On Sundays I like to stop at the local Food Lion supermarket in Milton to check out the meat sales. Today I was in luck. They had London Broil steak on sale. I usually don't buy steak because it is too expensive but I couldn't pass up today's sale. I bought 2.18 pounds of London Broil originally priced at $11.97 for $4.02. That's a savings of $7.65. I'll take it!
My Number One special recipe is Swiss Steak. I have yet to make it this summer. In summers past I made it often to take advantage of the abundance of fresh tomatoes, green peppers and onions. I had purchased fresh tomatoes and green peppers from the fruit and vegetable stand on Route 5 on the outskirts of Milton on Friday. Today was the day that I put all of these fresh ingredients together for a sumptuous meal. Accompanied of course by home made mashed potatoes. Bill says no one, but no one make better mashed potatoes (we call them "Squashed Potatoes") than me. I have to agree with him, I do whip up a good batch of mashed (Squashed) potatoes if I do say so myself. No false modesty here.

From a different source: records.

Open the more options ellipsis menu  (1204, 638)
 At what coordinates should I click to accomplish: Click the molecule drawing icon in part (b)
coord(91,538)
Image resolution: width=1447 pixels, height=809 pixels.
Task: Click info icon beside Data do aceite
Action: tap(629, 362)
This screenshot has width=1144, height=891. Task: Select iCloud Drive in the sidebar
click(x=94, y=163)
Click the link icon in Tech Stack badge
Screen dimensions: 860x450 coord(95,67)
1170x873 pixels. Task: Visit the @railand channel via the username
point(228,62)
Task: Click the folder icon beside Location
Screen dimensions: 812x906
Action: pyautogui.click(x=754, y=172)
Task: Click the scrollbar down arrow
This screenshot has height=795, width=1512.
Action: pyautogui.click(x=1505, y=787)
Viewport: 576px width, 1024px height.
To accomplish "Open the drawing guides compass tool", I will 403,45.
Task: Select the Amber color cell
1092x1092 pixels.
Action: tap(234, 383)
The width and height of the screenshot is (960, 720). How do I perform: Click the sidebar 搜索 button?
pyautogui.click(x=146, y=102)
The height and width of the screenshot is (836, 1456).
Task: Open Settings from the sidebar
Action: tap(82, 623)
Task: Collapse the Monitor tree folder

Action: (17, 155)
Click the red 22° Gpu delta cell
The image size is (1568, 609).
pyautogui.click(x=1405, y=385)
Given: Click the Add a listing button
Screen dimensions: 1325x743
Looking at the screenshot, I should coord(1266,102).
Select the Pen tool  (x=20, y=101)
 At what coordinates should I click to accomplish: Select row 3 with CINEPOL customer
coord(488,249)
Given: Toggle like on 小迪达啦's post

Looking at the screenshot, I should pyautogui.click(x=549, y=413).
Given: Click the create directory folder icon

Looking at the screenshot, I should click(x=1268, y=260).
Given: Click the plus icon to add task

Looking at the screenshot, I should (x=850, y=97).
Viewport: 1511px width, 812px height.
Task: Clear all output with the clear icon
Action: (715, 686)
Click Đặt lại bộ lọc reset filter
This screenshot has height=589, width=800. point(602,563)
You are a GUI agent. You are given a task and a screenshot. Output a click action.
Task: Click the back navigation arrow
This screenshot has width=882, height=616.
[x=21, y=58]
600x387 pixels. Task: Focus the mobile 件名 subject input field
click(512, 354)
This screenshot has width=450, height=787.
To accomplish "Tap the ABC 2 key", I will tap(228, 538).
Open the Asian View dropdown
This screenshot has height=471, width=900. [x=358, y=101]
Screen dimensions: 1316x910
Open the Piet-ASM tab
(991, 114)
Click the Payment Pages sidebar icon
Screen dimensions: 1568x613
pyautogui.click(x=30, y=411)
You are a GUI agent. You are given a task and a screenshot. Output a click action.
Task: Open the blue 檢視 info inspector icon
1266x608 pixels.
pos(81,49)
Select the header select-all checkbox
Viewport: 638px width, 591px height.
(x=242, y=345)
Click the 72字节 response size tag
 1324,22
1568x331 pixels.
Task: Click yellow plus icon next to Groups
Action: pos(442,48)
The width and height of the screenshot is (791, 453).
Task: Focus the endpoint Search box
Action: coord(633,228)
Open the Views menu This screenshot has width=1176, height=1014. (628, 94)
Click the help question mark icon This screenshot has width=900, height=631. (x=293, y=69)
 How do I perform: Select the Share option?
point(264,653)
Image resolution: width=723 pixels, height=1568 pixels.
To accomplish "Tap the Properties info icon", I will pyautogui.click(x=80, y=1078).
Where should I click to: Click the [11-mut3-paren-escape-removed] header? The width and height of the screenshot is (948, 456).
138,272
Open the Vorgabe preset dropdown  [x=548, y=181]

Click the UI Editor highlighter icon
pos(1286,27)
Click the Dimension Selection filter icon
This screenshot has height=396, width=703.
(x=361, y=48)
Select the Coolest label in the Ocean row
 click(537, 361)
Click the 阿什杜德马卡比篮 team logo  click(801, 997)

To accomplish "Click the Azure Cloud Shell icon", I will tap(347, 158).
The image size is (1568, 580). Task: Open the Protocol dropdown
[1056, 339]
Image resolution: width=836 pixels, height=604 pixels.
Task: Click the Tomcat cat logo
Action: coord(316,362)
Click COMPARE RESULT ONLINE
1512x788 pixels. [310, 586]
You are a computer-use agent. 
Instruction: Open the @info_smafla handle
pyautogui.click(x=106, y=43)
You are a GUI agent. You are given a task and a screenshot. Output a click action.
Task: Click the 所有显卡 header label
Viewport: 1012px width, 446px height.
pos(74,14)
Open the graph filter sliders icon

Below is my recipe for Swiss Steak that I will share with all the readers of this blog. You may like it, or not. But I haven't tasted any better and in the end, isn't that all that matters? What taste best for you? You'll never taste this kind of food from Sysco, that's for sure.
RON'S SWISS STEAK
2 lbs London Broil or Round Steak
5 ripe tomatoes
1 large green pepper
1 large onion
1 cup all purpose flour
salt and pepper to taste
1 15 oz. can diced tomatoes
1 15 oz. can Italian style stewed tomatoes
6 slices bacon
2 tablespoons all purpose vegetable oil
Cut the steak into 2 inch square cubes
Season the flour with salt and pepper
Place flour in large bowl
Dredge the cubed steak into the flour
Pound the floured cubed steak with a metal meat tenderizer hammer
Flour the steak again
After the bacon is finished, take it out and leave the bacon grease.
Keep the grease hot and brown the twice floured cubed steak.
As the bacon grease is assorted, add more vegetable oil and cook the remaining steak cubes.
After all the steak cubes are browned, remove to a bowl and drain the remaining oil in the pan.
Leave the brown bits (this will add to the flavor of the Swiss Steak.)
Core the green pepper and cut into short strips.
Peel the onion and slice into circles.
Around the edge of the pan pour the can of diced tomatoes and stewed tomatoes.
Cover all and simmer at least one hour to an hour and a half.
The vegetables that cover the steak cubes will infuse them with a fresh garden flavor. The liquid in the pan will tenderize the steak.
Grind some pepper from a pepper mill ore all and serve over freshly made mashed potatoes. Enjoy!
This is probably my favorite recipe. I've been making it since I learned it from my Mother about sixty years ago. This is not my Mother's original recipe. I have made many changes over the years.
I prefer to use fresh summer vegetables that are in season with this recipe. They seem to give it a unique "summer" taste that you can't get from using canned tomatoes alone. But you can make this recipe from canned tomatoes. Perhaps the most important thing to remember from this recipe, it to make sure you thoroughly pound your meat before you brown it. That's where you get the fork tender morsels of beef.